> **Extracted entries**:
>>

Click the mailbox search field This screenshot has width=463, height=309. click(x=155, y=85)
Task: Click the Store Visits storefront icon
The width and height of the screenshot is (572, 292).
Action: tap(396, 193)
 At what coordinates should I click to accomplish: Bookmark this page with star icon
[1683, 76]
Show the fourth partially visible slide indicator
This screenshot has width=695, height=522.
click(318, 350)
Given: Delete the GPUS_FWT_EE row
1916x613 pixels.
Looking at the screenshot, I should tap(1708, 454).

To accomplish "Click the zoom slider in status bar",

<<

Express the material above as a two-column Markdown table headed No. and Text. Give each nonblank line its own numbered row.

| No. | Text |
|---|---|
| 1 | Click the mailbox search field This screenshot has width=463, height=309. click(x=155, y=85) |
| 2 | Task: Click the Store Visits storefront icon |
| 3 | The width and height of the screenshot is (572, 292). |
| 4 | Action: tap(396, 193) |
| 5 |  At what coordinates should I click to accomplish: Bookmark this page with star icon |
| 6 | [1683, 76] |
| 7 | Show the fourth partially visible slide indicator |
| 8 | This screenshot has width=695, height=522. |
| 9 | click(318, 350) |
| 10 | Given: Delete the GPUS_FWT_EE row |
| 11 | 1916x613 pixels. |
| 12 | Looking at the screenshot, I should tap(1708, 454). |
| 13 | To accomplish "Click the zoom slider in status bar", |